Our church is launching a new teaching series on ‘Fear’.  As we launch this new series, we’re asking people that we connect with over the internet to join us in the conversation.  We’re hoping to hear your visions and dreams that are lying dormant because of fear and we’re also hoping to name the fears that are preventing you from living out those dreams.  You can join in here at my blog by posting comments, our facebook group, or follow us at twitter.  Either way, I hope you’re willing to join us as we discover our fears as well as discover what the Scriptures say about dealing with them.
So, to get things kick started, I thought I’d share a fear of mine that prevents me from being free with my thoughts, words, and ministry.  I have a dream of this church (convergence) and in my journey to plant this church; I’ve encountered my own fears of criticism and rejection.  My fears of rejection actually prevent me from writing, talking, and broadening my communication of this message that I believe that God has given me.  It’s so crazy.  I sometimes catch myself deleting words that I’ve written for blogs, sermons, and other communication because I feel like “It’s not perfect enough” or because I convince myself that it won’t amount to much.

my dream is for a church that reflects our city (Oakland) in all of its diversity.  my hope is for a community of faith that would seek Christ with every ounce of its being.  i imagine a community that serves their city and emanates the compassion, mercy, and justice of Christ.

what are you dreams?   what are your fears?  let’s help one another live the life that God calls us to live.  let’s serve one another by breaking down the barriers that prevent us from living our fullest life.  let’s be liberated and liberate!!!

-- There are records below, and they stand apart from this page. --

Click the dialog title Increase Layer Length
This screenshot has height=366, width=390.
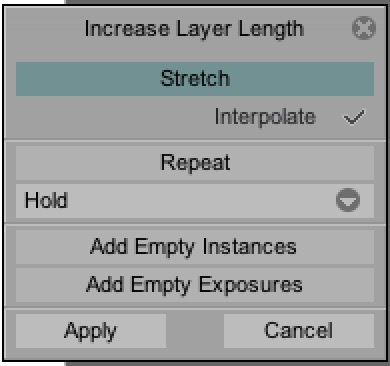pos(194,29)
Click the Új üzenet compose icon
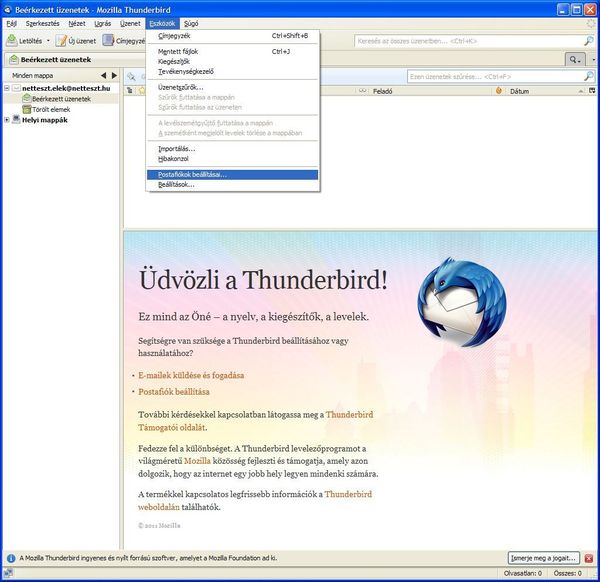600x582 pixels. pos(62,41)
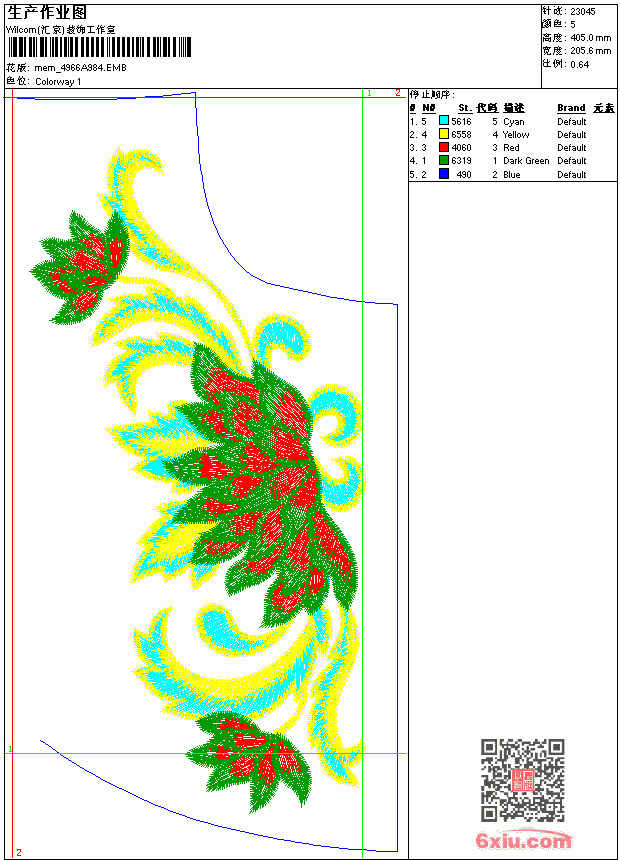
Task: Click the St. stitch count column header
Action: [465, 108]
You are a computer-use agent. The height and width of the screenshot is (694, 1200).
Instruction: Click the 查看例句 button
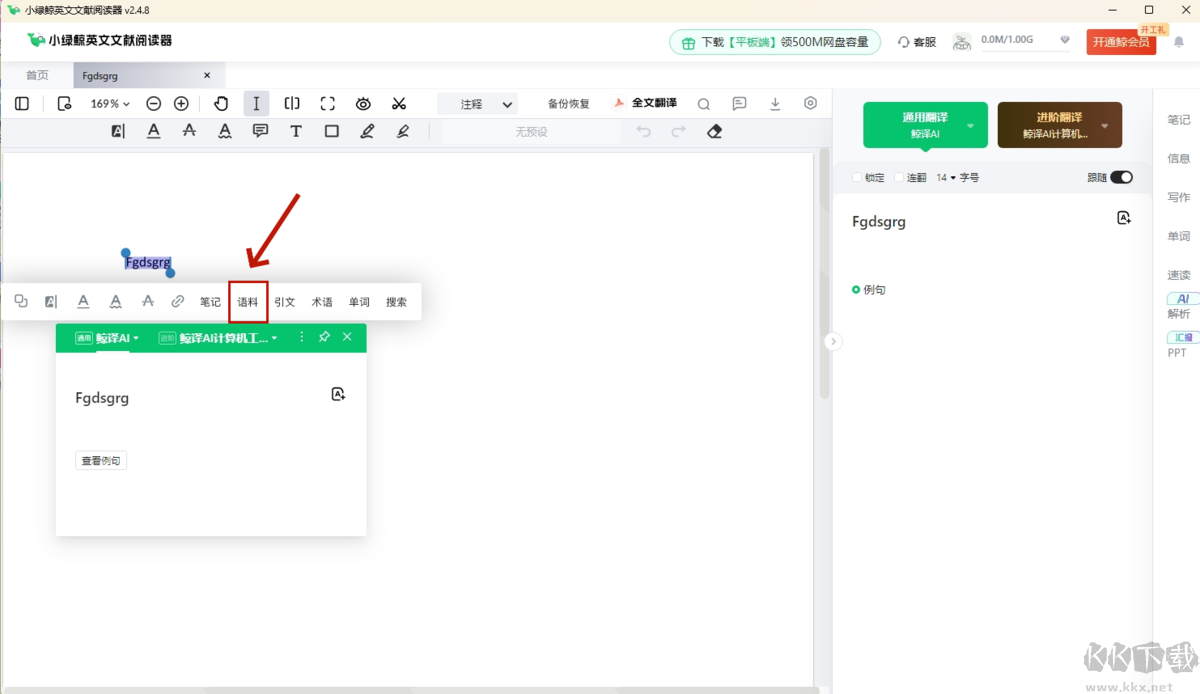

Solitude is the Furnace of Transformation – Henri Nouwen…

I hate being alone!!!  I can’t stand it.  On a Meyer-Briggs personality profile, I’m a capital “E” for Extrovert.  I have no “I” in me.  I get so fueled by being surrounded by people and have to be pulled away from the crowd in order to get me out of it.  But… this past year has been a season of more alone time than I’m particularly used to.  And it has been in this alone time that I’ve had to face some incredible, dysfunctional junk in my life.  People have asked me about my journey of church planting and I’ve openly shared that it’s been a hard and painful year.  Mostly, I’ve had to face the incredible fear and insecurity that is deeply rooted in my heart and soul.  Being alone forces me to find my identity in Christ alone.  I’m so easily swayed to find significance and worth in others and how they “feel” about me.  Simply put, I’ve heard the question from God: “Why do you want to plant this church? Is it because you love people? Or is it because you want to be successful in your ministry?”  It’s humbling and almost shaming to answer honestly.  I do love people!!!  But when I’m honest with myself, I know that I love me more.   And I know that I wrestle with my sense of self-worth.  This is why my times of solitude shape me and help me cling to Christ all the more.  It’s in my aloneness that I have no one to turn to and have no way to fix me on my own.  It breaks me into a posture of opening my life to Jesus.  I was sharing my process and journey with my previous pastor (Dave Gibbons – Newsong Community Church) and he recommended reading Henri Nowen’s book “The Way of the Heart.”  Nouwen beautifully portrays my struggle and has helped me to embrace my time of solitude rather than run from it.